Microsoft doesn't "catch a new trend right with the first iteration but they keep at it and eventually strike the right tone and in more cases than not, get good enough", Forrester analyst James Staten says of the company's moves. "And often good enough wins".

Azure is now much more of a full-service cloud platform than it had been, and there is a reason why Microsoft began leaking details of these upgrades a little early yesterday.

Oracle's announcement yesterday spanned across all of the major aspects of cloud computing -- Software-as-a-Service (SaaS), PaaS, and IaaS -- and Oracle has gone from a nobody in the cloud to a significant player practically overnight.

Microsoft, on the other hand, has been in the cloud game for over two years now, and the company runs the risk of being relegated to also-ran status if it doesn't beef up its offerings quickly.

Microsoft is enabling users to run persistent virtual machines of both Windows and Linux within Azure. Linux distributions supported include OpenSUSE 12.1, CentOS 6.2, Ubuntu 12.04 and SUSE Linux Enterprise Server 11 SP2, while Windows Server 2008 R2 and the Windows Server 2012 Release Candidate VMs will also be supported.

The company is also embracing the "hybrid cloud" concept, allowing IT administrators to develop virtual private networks that extend from on-premise into the cloud.

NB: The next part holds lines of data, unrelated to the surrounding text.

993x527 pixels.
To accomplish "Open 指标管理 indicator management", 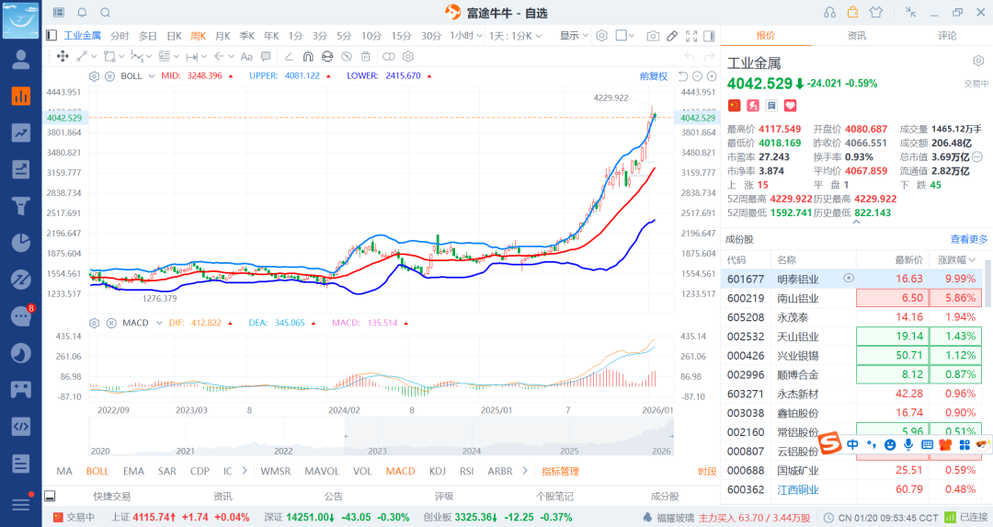I will 560,471.
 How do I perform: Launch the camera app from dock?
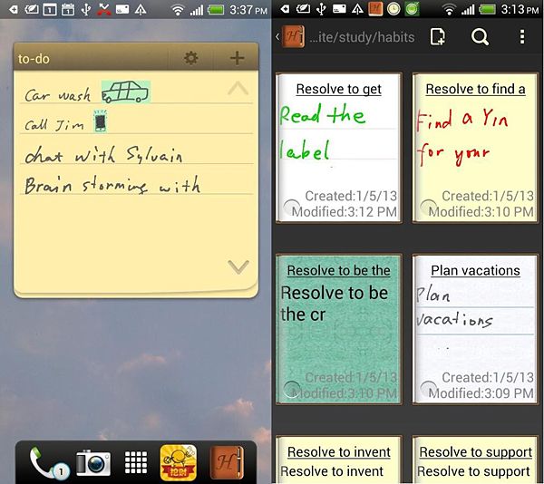[92, 462]
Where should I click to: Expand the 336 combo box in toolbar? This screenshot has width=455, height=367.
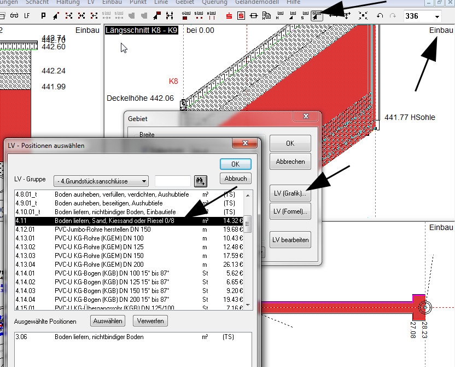tap(436, 16)
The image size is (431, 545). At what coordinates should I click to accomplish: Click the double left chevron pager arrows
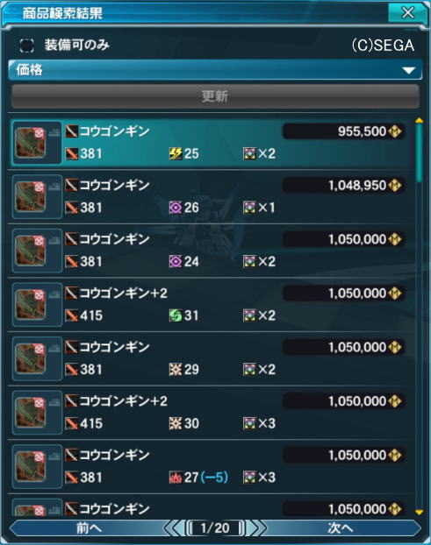174,528
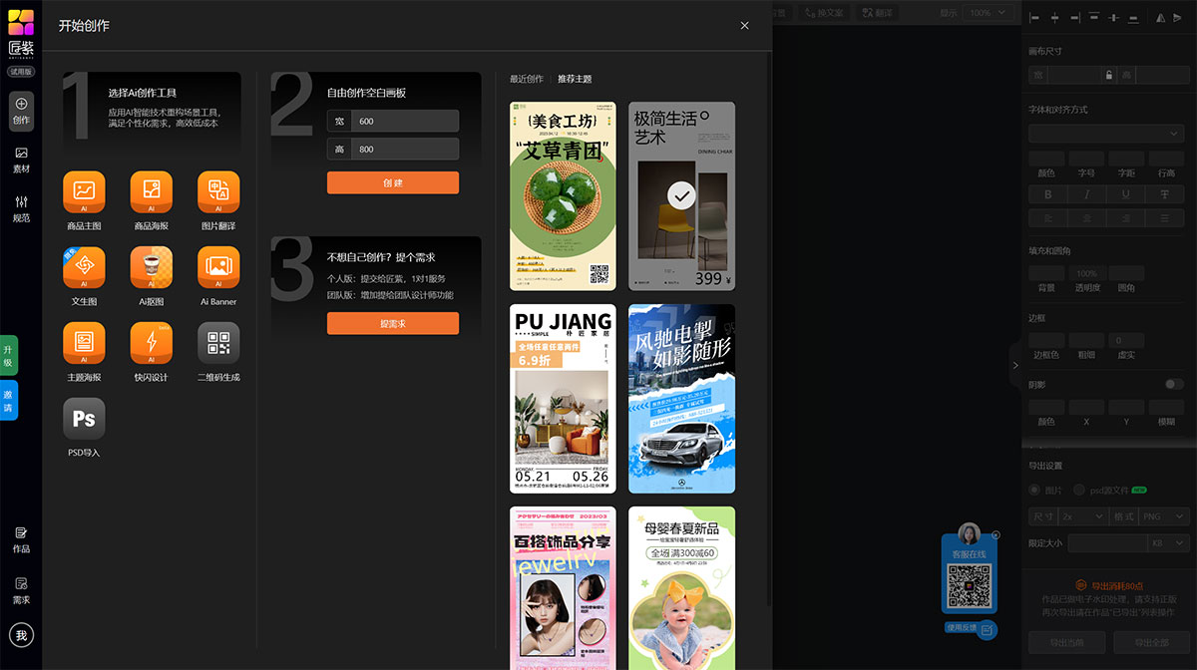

A third concept, called Windows Azure Web Sites, will allow users to build and deploy websites based on a number of standards, as well as supporting migration of open-source applications like WordPress, Joomla!, DotNetNuke, Umbraco, and Drupal to the Azure cloud in only a few clicks.

Staten says some work still remains for Azure. "It has a big task before it to get the thousands of Windows applications built by its partners moved over to Windows Azure", he says. "This is probably their biggest outstanding task, as the ecosystem of partners offering SaaS, PaaS, management tools and cloud services on AWS is a huge reason for its outsized success".